Esto supone un cambio en el modelo energético y en el sistema eléctrico desde una topología centralizada y jerarquizada hacia otra descentralizada, con el foco puesto en las redes de distribución, que ahora deben gestionar flujos bidireccionales y gran parte de la generación instalada, y en los consumidores.
Las redes inteligentes se basan en la unión de la capa física con la capa digital. Esta última requiere la sensorización de los activos, aumentando su capacidad de comunicación y habilitando su control y monitorización en remoto, con el objetivo final de lograr el máximo grado de automatización del sistema.
Estas capacidades permiten la integración de nuevos actores descentralizados, como los prosumers (productores y consumidores a la vez), la movilidad eléctrica o el almacenamiento, que a su vez proveen nuevos servicios energéticos, incluso en baja y media tensión, como son la respuesta a la demanda, o la provisión de servicios de flexibilidad y/o balance vía agregación de recursos distribuidos.
Si todo ello se implementase de forma adecuada, se optimizaría la eficiencia, la fiabilidad, la resiliencia y la seguridad del sistema al fomentar la competitividad entre más agentes participando en los mercados que despacharían la energía de forma descentraliza y cerca del punto de consumo, contrarrestando parcialmente la variabilidad de las renovables que podrían poner en riesgo la seguridad y la calidad del suministro.

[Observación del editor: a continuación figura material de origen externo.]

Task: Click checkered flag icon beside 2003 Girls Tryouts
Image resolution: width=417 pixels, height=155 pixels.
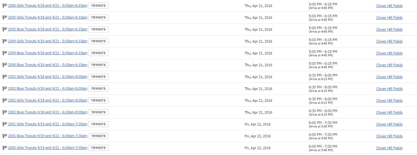Action: [x=4, y=77]
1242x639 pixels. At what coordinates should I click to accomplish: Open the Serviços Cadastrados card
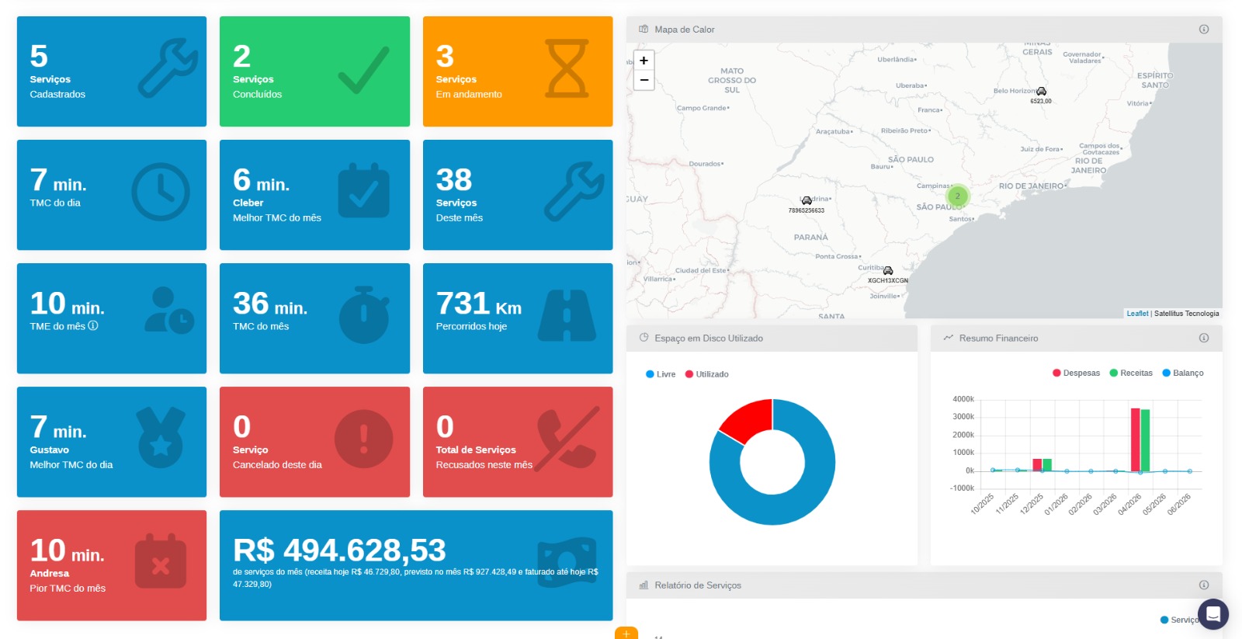[x=112, y=71]
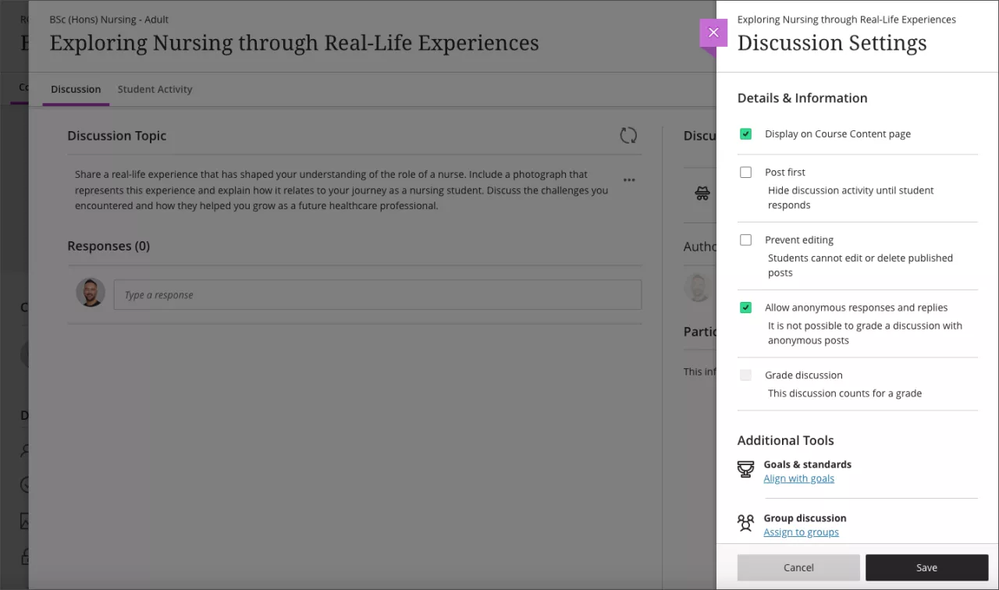
Task: Uncheck Display on Course Content page
Action: pos(745,133)
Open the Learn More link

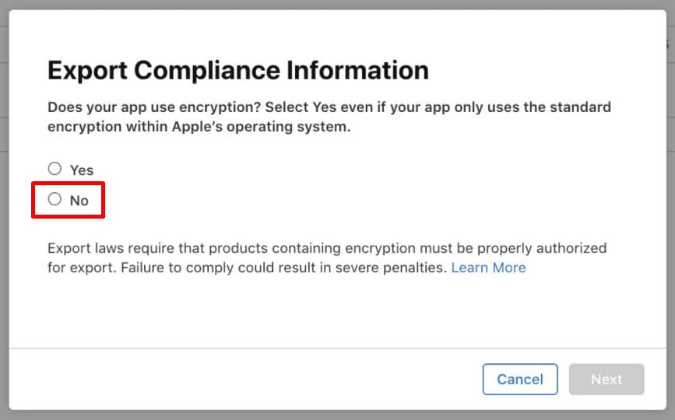(488, 268)
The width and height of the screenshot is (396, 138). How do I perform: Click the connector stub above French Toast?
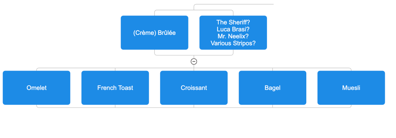(x=115, y=69)
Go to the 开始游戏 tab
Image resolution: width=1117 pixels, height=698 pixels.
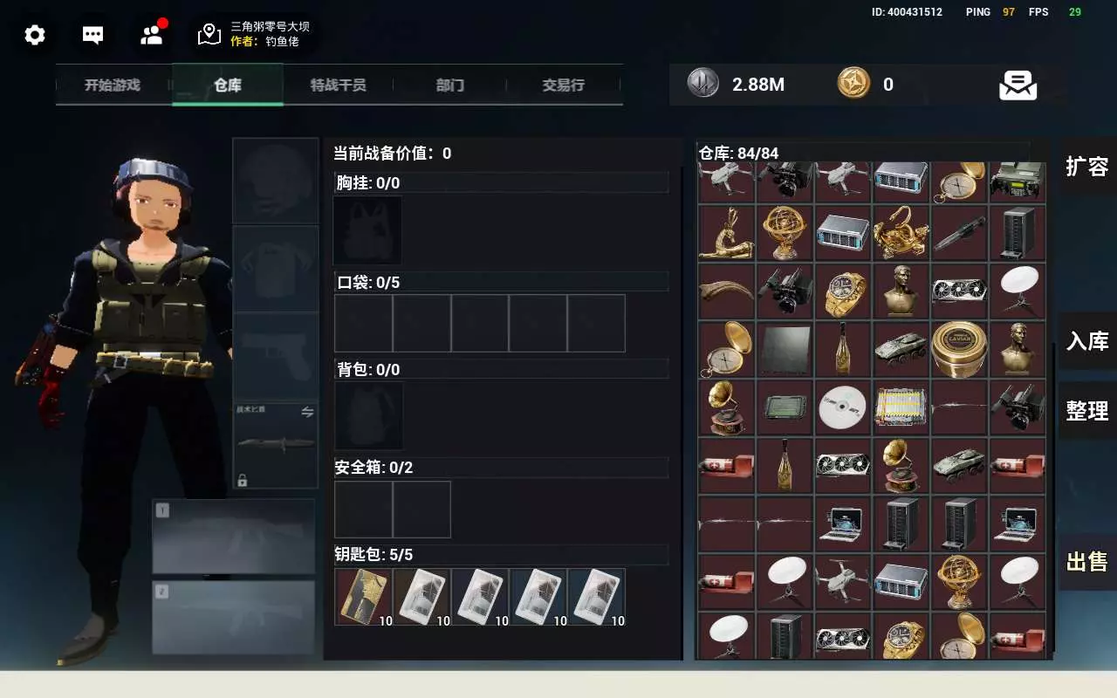113,85
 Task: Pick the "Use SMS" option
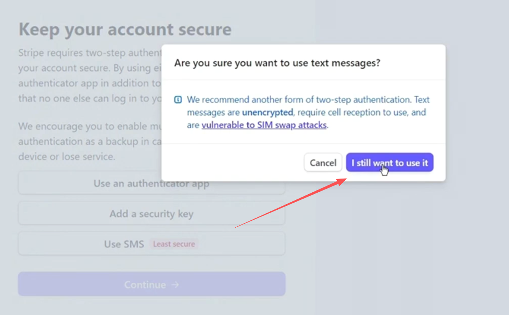coord(124,244)
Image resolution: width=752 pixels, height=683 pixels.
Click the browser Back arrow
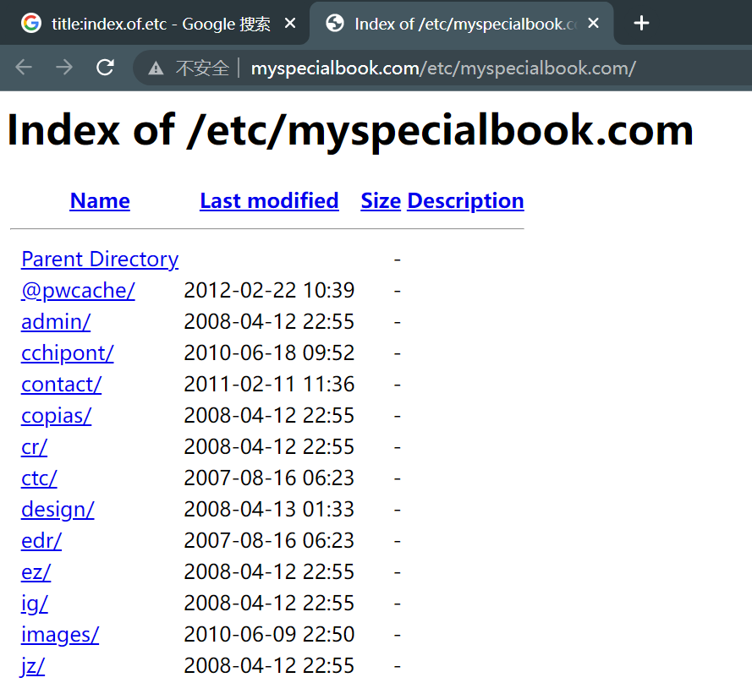click(24, 68)
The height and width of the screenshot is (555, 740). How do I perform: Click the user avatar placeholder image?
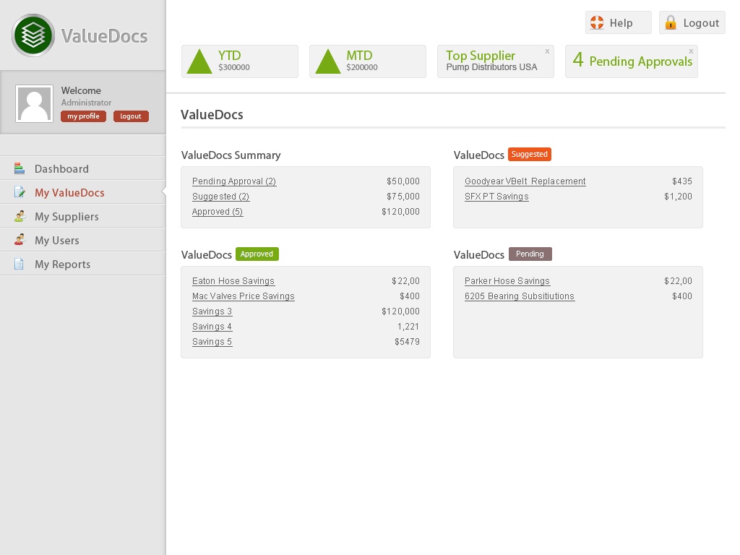click(x=34, y=104)
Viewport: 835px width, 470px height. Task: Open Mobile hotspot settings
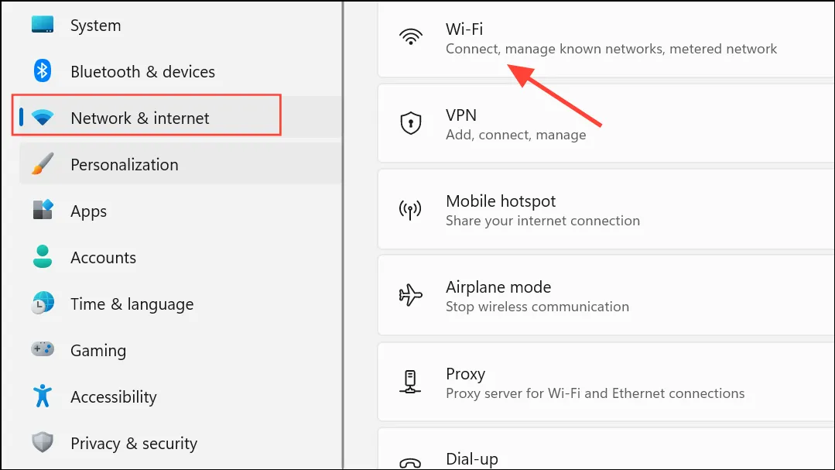coord(606,209)
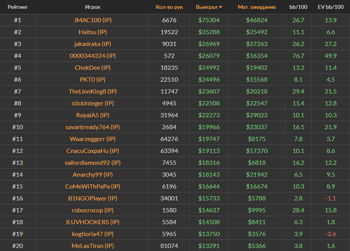Open CoMeWiThPaPa (IP) player page
The width and height of the screenshot is (350, 251).
[x=93, y=186]
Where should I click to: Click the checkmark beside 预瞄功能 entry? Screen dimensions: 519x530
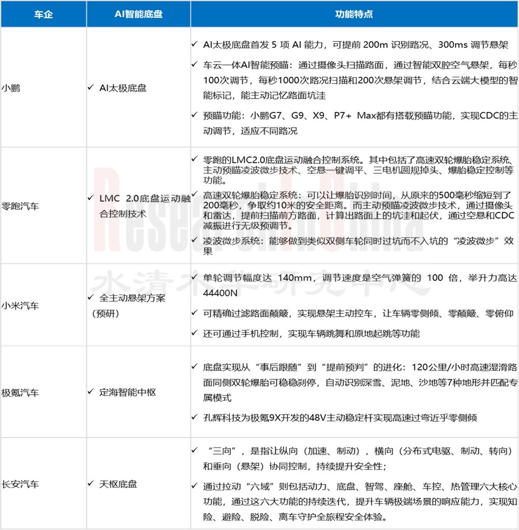194,115
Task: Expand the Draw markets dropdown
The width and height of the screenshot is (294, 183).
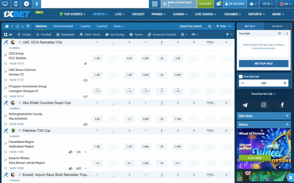Action: click(x=118, y=26)
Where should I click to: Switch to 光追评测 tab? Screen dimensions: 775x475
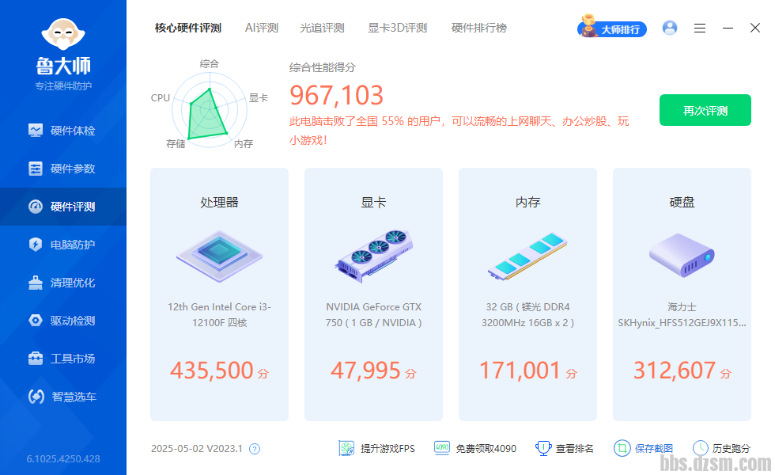tap(322, 28)
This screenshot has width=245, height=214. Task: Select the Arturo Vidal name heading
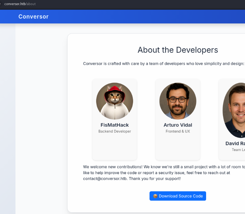[178, 125]
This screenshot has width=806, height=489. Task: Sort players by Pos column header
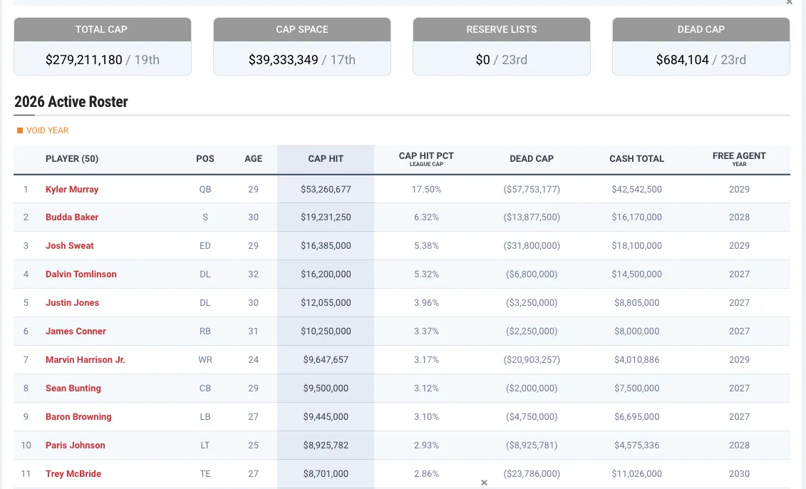point(205,159)
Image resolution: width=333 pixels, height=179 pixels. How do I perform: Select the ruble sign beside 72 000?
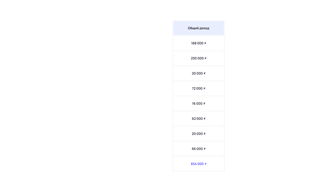[x=204, y=89]
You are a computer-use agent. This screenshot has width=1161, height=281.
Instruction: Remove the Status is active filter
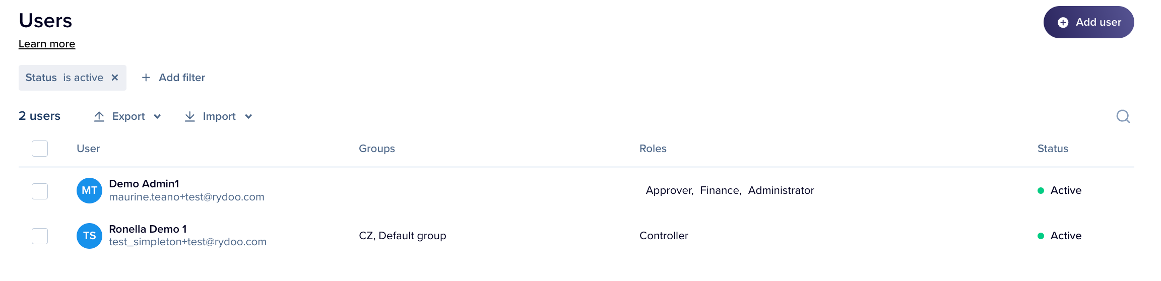115,78
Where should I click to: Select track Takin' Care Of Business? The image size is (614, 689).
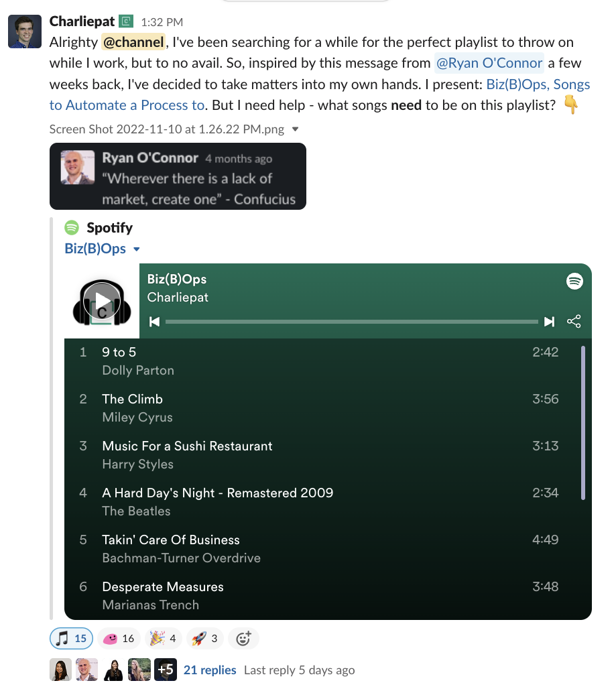pyautogui.click(x=324, y=549)
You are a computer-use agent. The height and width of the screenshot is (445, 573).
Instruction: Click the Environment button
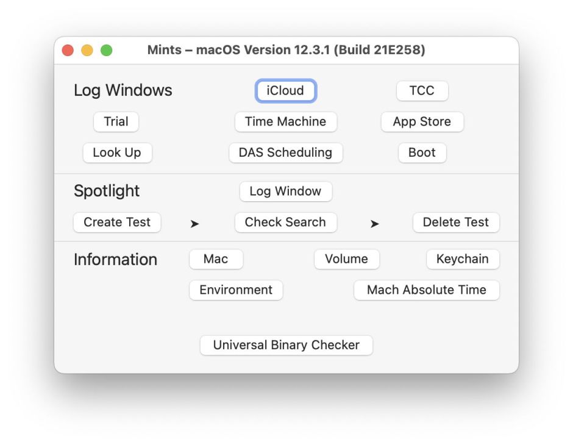[236, 290]
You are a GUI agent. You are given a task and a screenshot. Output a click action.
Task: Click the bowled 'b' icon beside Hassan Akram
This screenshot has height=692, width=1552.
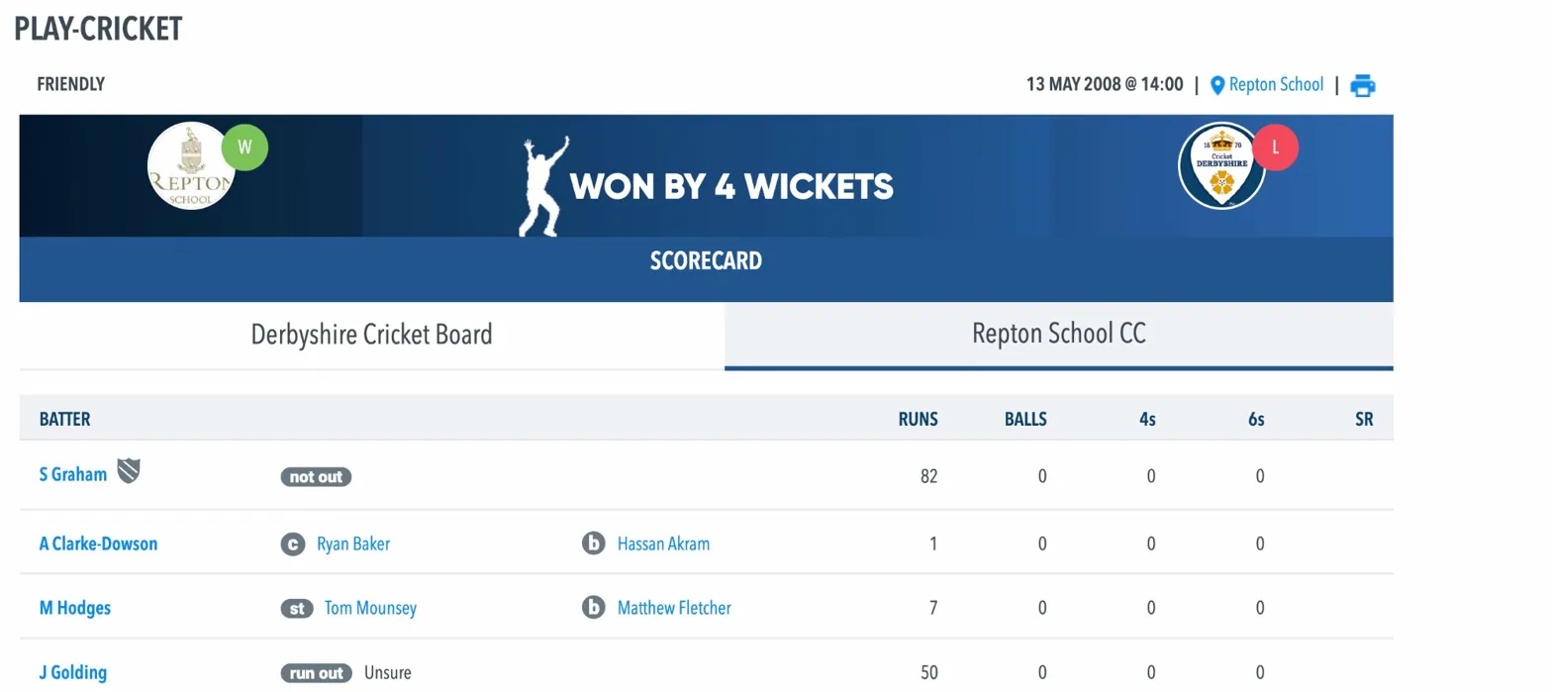592,544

Toda esta transición supone un reto, debiéndose coordinar las competencias adquiridas por los nuevos actores con las de los agentes tradicionales mediante una normativa equilibrada, que a su vez permita el desarrollo de nuevos modelos de negocio y servicios que consigan la implicación de los clientes.
Para lograr este objetivo, se hace imprescindible el empleo de tecnologías que simulen y permitan desarrollar pilotos regulatorios para planificar, gestionar y ajustar las soluciones en futuros escenarios con cierto grado de incertidumbre antes de implementarlas a escala real en el sistema eléctrico.